“If you build it, they will come.”
That’s the common misquote from the movie Field of Dreams and the W.P. Kinsella novel that inspired it (the disembodied voice actually said, “If you build it, he will come.”). Just as so many have gotten the line wrong, it’s also a statement that has frequently been mistaken for an actual business model.
Creating a new social media venture is a pretty common practice these days. Getting buy-in from users and building a large following is more difficult, but clearly not an insurmountable problem. At some point though, the venture capital is going to run out, so it’s important to have a plan to turn all that traffic into revenue. Simple, right?
Well, maybe not.
Last week we saw two social media giants grappling with this problem, Ning and Twitter. While these companies are in very different financial situations, they’ve both come to the realization that they do actually need a functional business model if they hope to continue to exist.
Twitter is approaching things from a position of strength. They’re amazingly popular, with over 105 million user accounts and 300,000 new users signing on every day. Even so, they understand how precarious a position they’re in, and they’re taking an extremely cautious approach to monetization through advertising (covered well by Kent here).
Ning (a platform for creating custom social networks) appears to be in major financial trouble, announcing that they’re laying off 40% of their staff and eliminating all free accounts on their site, asking free users to upgrade to paid services.

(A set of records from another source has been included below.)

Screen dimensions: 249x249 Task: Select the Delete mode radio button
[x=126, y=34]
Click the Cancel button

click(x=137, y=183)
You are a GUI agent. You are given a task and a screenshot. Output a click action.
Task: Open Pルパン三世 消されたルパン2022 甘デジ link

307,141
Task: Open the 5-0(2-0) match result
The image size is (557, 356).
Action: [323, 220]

Advertising revenue was originally seen as the cure-all for web businesses (it was Ning’s original plan to pay for everything by selling ads). Over time, those ads have become devalued to a point where this is only a viable strategy for an extremely small number of players, really the top sites that generate massive levels of traffic. Twitter would certainly fall into that category, so their approach, “Promoted Tweets,” is probably the right move. It seems innocuous enough, and far from the sort of intrusive advertising like pop-up ads that anger users. The question, though, is whether this sort of advertising is going to be effective. Google ads work so well because they’re shown at a point when a user is actively seeking information:
Right now, considerable advertising money is sloshing through the Web because most marketing managers remain clueless about how it works. They think that because search advertisements generate lots of business, other Web ads must work just as well. What a fallacy — brought on by ignorance of the basic Web user experience. People go to search engines when they’re explicitly looking for a place to do business. This is why search engines profit from sucking up the work of content sites (where users exhibit strong banner blindness).

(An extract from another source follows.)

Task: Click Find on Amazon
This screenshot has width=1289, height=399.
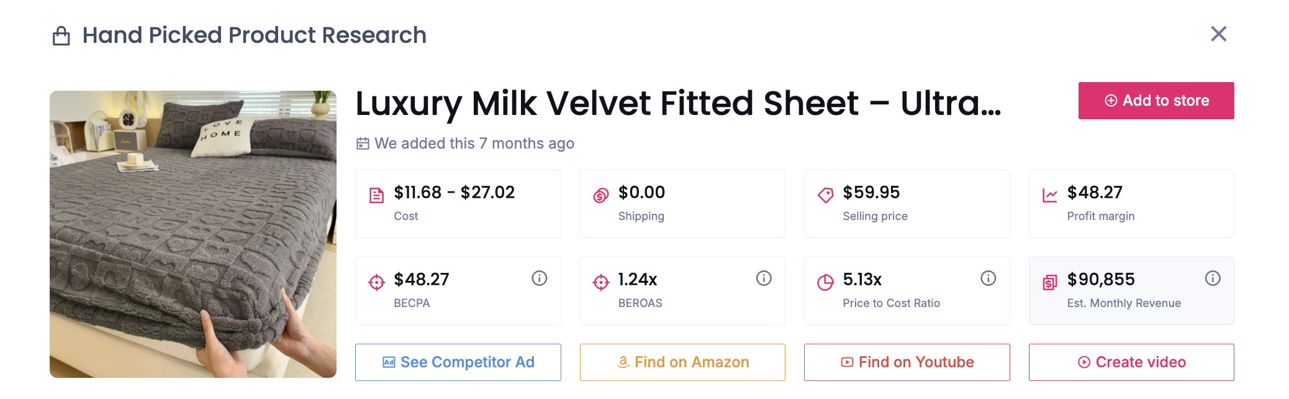Action: (x=682, y=362)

Marketing managers won’t remain clueless forever. Sooner or later they’ll discover that Web advertising offers almost no ROI. Only two forms of Web ads actually work: search ads and classified ads (such as eBay and real estate listings)
Promoted Tweets do resemble search ads in some ways — they’re served up when a user searches Twitter for a particular topic. But it’s unclear if Twitter searchers are seeking the same sorts of information as Google searchers and if their ad response rate will be similar. The good news for Twitter is that if these sorts of ads fail, there are many other strategies to pursue and their funding and popularity is certainly strong enough to hold up for a long while.
Ning, however, is in much more desperate straits. According to this analysis, they burned through $120 million in VC funding only to prove that eyeballs don’t pay the bills:
Ning’s problem is not a lack of eyeballs but its inability to turn them into cash money to pay the bills. Getting more of something that’s a net-negative is not going to make up for it.
It’s similar to the problem that news providers are facing, one that Rupert Murdoch understands perfectly, despite all the dot com er, Web 2.0 pundits who seem to know better. If you have a product that you can’t sell, then having more freeloading users doesn’t solve the problem; it just means higher overhead costs. For Murdoch, if he tries to charge for his product, readers will just hop over to the next free news website, leaving his behind. For Ning, there are already plenty of free alternatives (examples here and here), and it’s likely that their free users will abandon them rather than upgrade.
It’s the confounding business issue of our era — no matter what you do, what you sell, there’s always someone else willing to give your product away for free in order to make money on something else. Google will give away your GPS navigation services, your cloud OS, your real-time search, etc., in order to sell ads. If your product is not unique and irreplaceable, someone else is going to undercut you:
There will always be a company that replaces you. At some point your BlackSwan competitor will appear and they will kick your ass. Their product will be better or more interesting or just better marketed than yours, and it also will be free. They will be Facebook to your Myspace, or Myspace to your Friendster or Google to your Yahoo. You get the point. Someone out there with a better idea will raise a bunch of money, give it away for free, build scale and charge less to reach the audience.
The quote above, by the way, comes from Mark Cuban, who pioneered the only surefire way to monetize traffic — build it up, get as much attention and hype as you can, then sell the whole thing off to some other sucker and let them deal with it.